While it is inherently risky to foretell such an important decision, economists seem confident China will, again, lower its growth target.
The Chinese leadership have implied that a lower expansion rate, for example 7 percent, would be acceptable.
"Even a growth rate of around 7 percent would place the Chinese economy among the top in the world for both speed and volume," President Xi Jinping told the Asia-Pacific Economic Cooperation (APEC) CEO Summit in November last year.
Wang Xiaoguang, a researcher with the Chinese Academy of Governance, said that while the setting of a specific target remained unclear, it was likely to be around 7 percent, should the government decide to set one.
Barclays economists wrote in a research note last week that they expected the government to lower its growth and inflation targets to around 7 percent and 3 percent, respectively, for 2015, from 7.5 percent and 3.5 percent in 2014.
Less optimistic observers include the International Monetary Fund (IMF), which recently lowered its China growth forecast to 6.8 percent for 2015 and to 6.3 percent for 2016.
Justin Yifu Lin, former chief economist and senior vice president of the World Bank, however, maintained in January that China would be able to have between 7 to 7.5 percent growth rate for another 10 to 15 years.
Bloomberg economists said last Friday that the number "could be lowered to 7 percent, or -- more speculatively -- even abolished entirely in favor of a forecast range".

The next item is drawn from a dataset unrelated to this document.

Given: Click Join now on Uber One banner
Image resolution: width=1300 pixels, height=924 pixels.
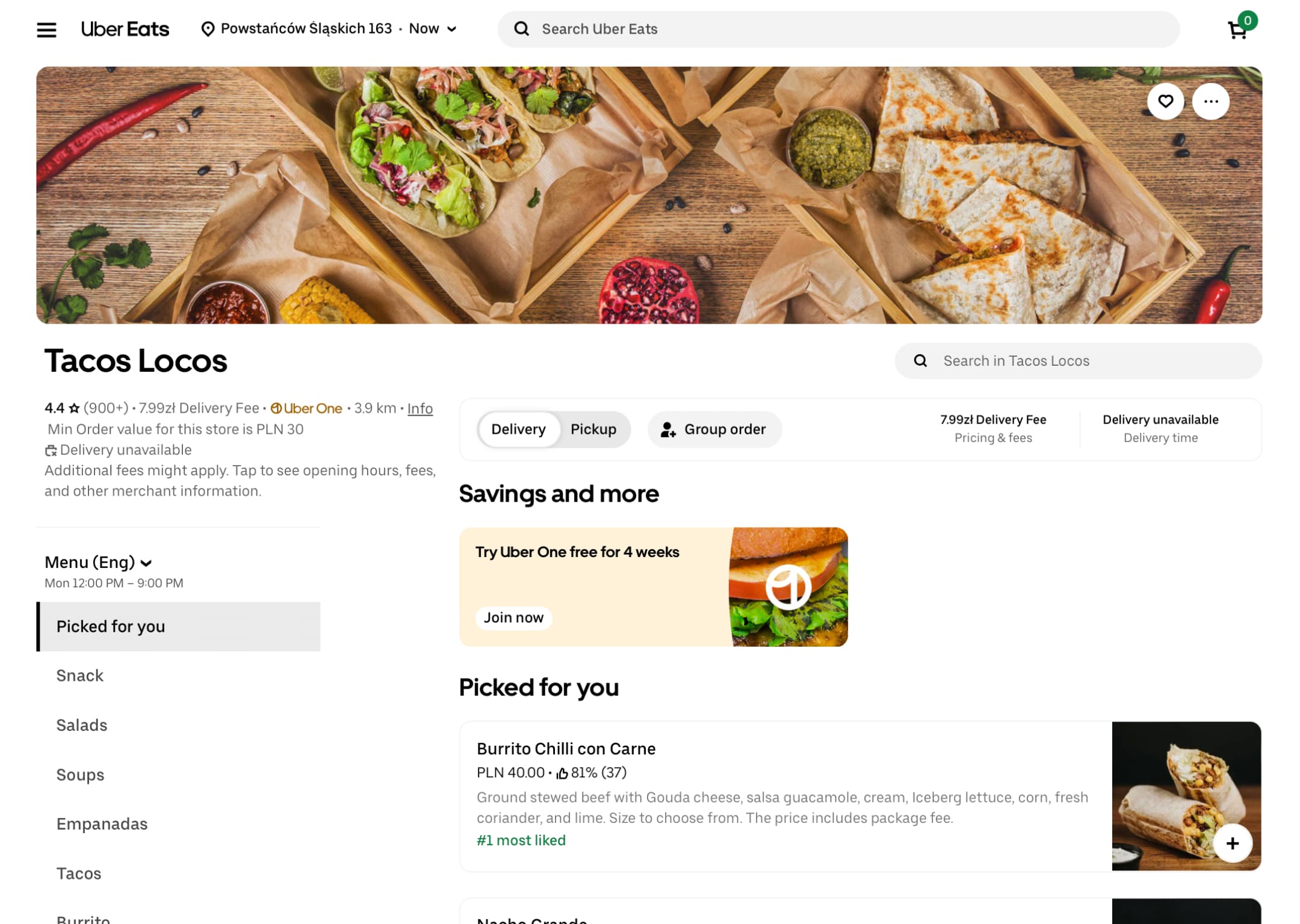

The events are being closely watched around the globe, as many believe the growth target is not only the official barometer of China's economics, but also sheds further light on how the Chinese leadership plan to steer the economy. With a gross domestic product (GDP) of $10.37 trillion in 2014, China is second only to that of the United States.
On the one hand, growth of less than 7.5 percent is widely acknowledged as enough to propel China on the path toward its long-term development goals.
The country has promised to double GDP achieved in 2010 by 2020, to achieve this a year-on-year expansion rate of 6.8 percent from 2014 through 2020 would be sufficient, according to Lin's calculations.
Another significant task for the Chinese leadership is job creation. Should the government maintain its employment target of creating 10 million new jobs each year, Barclays said, then "1 percent of GDP growth, which creates around 1.5 million jobs, suggests a lower growth rate of 6.0-6.5 percent is sufficient".
A growth rate of 7 percent would be enough to meet expected job creation targets, wrote Li Wei, Director of the Development Research Center (DRC) of the State Council, last year.
On the other hand, as repeatedly stressed by the leadership, China has entered a "new normal" phase, characterized by middle-and-high-speed growth, instead of the break neck expansions of previous years.
The priority, thus, is not "at-all-cost growth" but structural reform measures to address systematic imperfections, to produce long term benefits.
More fundamental measures are also eagerly expected.
"The NPC will also signpost priorities on the long-term reform agenda," wrote Bloomberg economists, which include state-owned enterprises and financing.
"Whatever the target does or does not present, the leadership is aware of the odds," said Wang Xiaoguang.